[Dataset entries]
═══

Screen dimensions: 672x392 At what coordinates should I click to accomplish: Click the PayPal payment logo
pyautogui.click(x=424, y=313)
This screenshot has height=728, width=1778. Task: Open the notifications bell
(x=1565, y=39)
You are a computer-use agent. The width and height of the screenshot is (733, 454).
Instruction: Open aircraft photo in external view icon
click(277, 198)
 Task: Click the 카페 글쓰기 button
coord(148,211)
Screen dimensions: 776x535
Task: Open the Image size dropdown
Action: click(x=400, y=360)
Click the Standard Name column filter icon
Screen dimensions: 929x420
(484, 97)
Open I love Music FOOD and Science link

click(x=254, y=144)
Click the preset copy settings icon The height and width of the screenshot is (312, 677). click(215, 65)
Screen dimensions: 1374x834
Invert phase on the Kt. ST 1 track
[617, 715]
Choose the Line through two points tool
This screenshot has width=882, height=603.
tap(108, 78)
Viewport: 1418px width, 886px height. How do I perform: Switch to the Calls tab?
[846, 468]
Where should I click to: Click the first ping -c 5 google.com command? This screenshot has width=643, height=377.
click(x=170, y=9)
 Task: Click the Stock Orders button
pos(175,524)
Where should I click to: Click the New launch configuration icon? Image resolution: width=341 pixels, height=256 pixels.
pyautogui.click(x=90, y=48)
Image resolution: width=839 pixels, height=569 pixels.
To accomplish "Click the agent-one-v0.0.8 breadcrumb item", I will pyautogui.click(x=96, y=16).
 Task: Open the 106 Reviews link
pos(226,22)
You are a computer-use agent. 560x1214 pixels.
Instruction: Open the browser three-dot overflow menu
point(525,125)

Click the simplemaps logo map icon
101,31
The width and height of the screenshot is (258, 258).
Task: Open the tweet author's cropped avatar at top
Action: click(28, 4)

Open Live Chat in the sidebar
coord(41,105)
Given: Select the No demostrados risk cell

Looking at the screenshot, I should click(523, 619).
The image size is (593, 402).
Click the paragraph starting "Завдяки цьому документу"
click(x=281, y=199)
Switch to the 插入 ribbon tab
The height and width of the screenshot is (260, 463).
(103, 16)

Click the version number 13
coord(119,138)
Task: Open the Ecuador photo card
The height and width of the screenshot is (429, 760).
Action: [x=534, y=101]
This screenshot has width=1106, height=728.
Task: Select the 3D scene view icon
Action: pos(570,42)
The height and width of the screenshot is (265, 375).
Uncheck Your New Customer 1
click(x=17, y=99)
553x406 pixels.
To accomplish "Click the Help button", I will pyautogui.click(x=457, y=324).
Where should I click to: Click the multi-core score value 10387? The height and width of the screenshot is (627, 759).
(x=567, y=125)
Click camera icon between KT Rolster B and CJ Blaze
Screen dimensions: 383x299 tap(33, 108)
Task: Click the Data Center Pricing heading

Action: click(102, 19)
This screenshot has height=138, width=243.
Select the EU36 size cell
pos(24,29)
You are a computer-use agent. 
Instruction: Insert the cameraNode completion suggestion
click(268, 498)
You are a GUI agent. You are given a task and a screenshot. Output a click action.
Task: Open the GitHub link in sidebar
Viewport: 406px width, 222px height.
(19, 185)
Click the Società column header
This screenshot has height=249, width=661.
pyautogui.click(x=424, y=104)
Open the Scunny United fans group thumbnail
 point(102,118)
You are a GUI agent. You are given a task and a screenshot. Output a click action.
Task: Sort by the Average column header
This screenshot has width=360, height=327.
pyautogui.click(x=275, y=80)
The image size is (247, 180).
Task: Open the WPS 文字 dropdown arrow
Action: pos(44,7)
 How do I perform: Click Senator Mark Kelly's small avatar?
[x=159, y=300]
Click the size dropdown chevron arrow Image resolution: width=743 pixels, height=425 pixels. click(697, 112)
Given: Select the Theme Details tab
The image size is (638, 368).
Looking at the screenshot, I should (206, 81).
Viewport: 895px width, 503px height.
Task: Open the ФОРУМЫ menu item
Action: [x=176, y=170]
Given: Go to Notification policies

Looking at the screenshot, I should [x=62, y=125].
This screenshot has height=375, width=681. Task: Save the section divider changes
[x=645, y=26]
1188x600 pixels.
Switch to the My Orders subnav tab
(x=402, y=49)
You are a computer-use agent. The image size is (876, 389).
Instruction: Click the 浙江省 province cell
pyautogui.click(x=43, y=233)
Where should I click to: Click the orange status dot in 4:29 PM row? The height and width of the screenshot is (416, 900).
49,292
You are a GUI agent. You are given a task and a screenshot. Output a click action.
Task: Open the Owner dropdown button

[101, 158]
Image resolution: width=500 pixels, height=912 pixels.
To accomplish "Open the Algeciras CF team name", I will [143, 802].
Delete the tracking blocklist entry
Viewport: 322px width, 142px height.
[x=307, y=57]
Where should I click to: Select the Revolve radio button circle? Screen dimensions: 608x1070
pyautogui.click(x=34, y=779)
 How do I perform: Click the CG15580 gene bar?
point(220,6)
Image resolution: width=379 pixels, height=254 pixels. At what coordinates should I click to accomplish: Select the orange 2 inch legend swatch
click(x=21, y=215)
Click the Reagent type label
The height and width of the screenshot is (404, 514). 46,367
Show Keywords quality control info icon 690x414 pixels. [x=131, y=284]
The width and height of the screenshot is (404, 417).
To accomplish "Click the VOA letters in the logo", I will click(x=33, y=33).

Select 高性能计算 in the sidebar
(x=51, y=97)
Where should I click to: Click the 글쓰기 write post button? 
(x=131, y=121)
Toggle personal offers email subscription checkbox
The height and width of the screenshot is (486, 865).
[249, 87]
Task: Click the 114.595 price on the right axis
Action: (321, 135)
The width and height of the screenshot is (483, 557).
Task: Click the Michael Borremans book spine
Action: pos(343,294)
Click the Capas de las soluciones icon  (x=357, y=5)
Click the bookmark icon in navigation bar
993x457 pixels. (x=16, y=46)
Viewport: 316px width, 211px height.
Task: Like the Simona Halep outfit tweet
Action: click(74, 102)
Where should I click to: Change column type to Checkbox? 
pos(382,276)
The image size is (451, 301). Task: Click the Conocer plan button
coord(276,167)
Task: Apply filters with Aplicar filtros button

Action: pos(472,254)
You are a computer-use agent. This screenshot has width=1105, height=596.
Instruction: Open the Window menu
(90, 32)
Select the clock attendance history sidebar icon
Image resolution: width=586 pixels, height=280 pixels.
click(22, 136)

═══

WORK ITEM: Copy, character for character, the lines from the line that holds "Select the clock" through the final line of the records above.

RESULT BELOW:
Select the clock attendance history sidebar icon
Image resolution: width=586 pixels, height=280 pixels.
click(22, 136)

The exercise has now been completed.